● REQUIRED ACTION:
The answer is the exact text of every line from the one that contains "Where should I" to the final line of the entries below, with pictures left out.

● WORKING DATA:
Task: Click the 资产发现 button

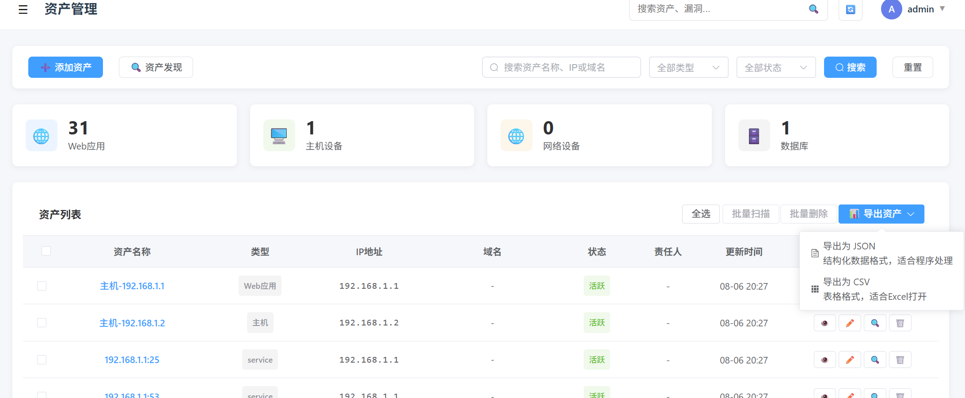Action: pyautogui.click(x=156, y=68)
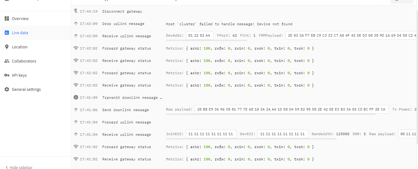Click the JoinEUI value field
This screenshot has width=418, height=169.
(x=211, y=134)
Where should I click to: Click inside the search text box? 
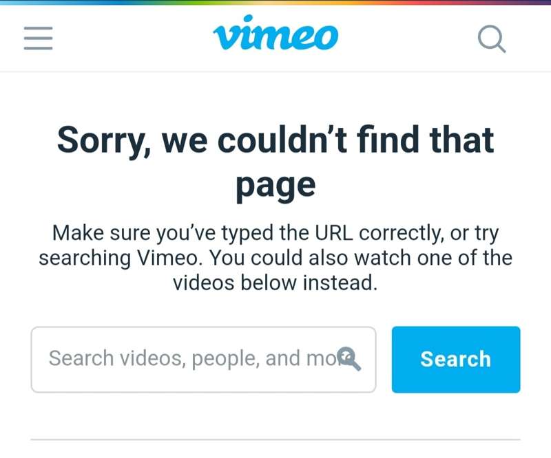(203, 360)
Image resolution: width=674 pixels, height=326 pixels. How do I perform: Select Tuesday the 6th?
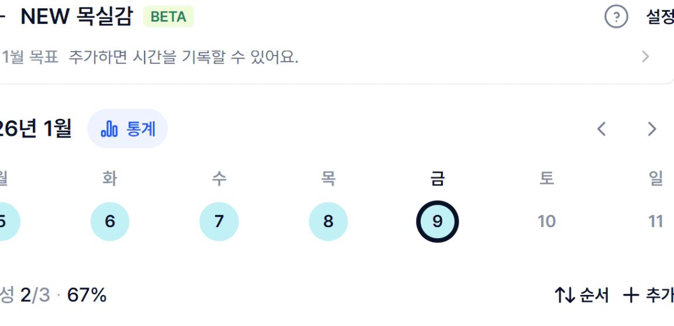(110, 221)
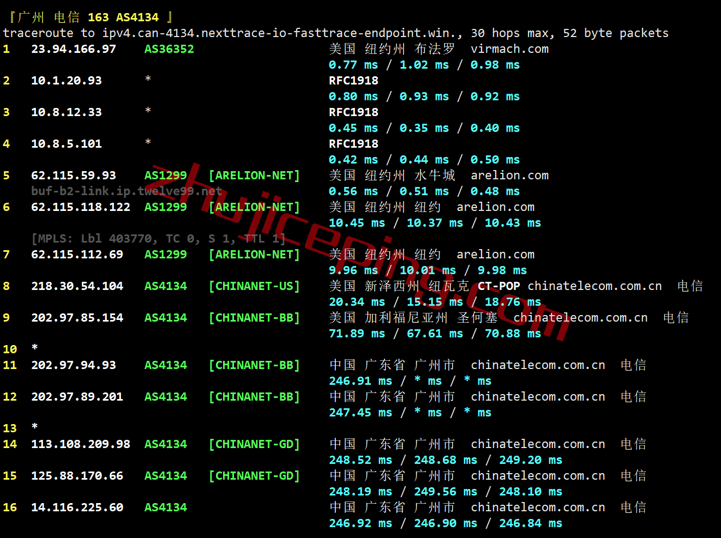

● ANSWER AREA:
Where should I click to: Click inside the search text box? 
(203, 360)
Image resolution: width=674 pixels, height=326 pixels. How do I perform: Select Tuesday the 6th?
(110, 221)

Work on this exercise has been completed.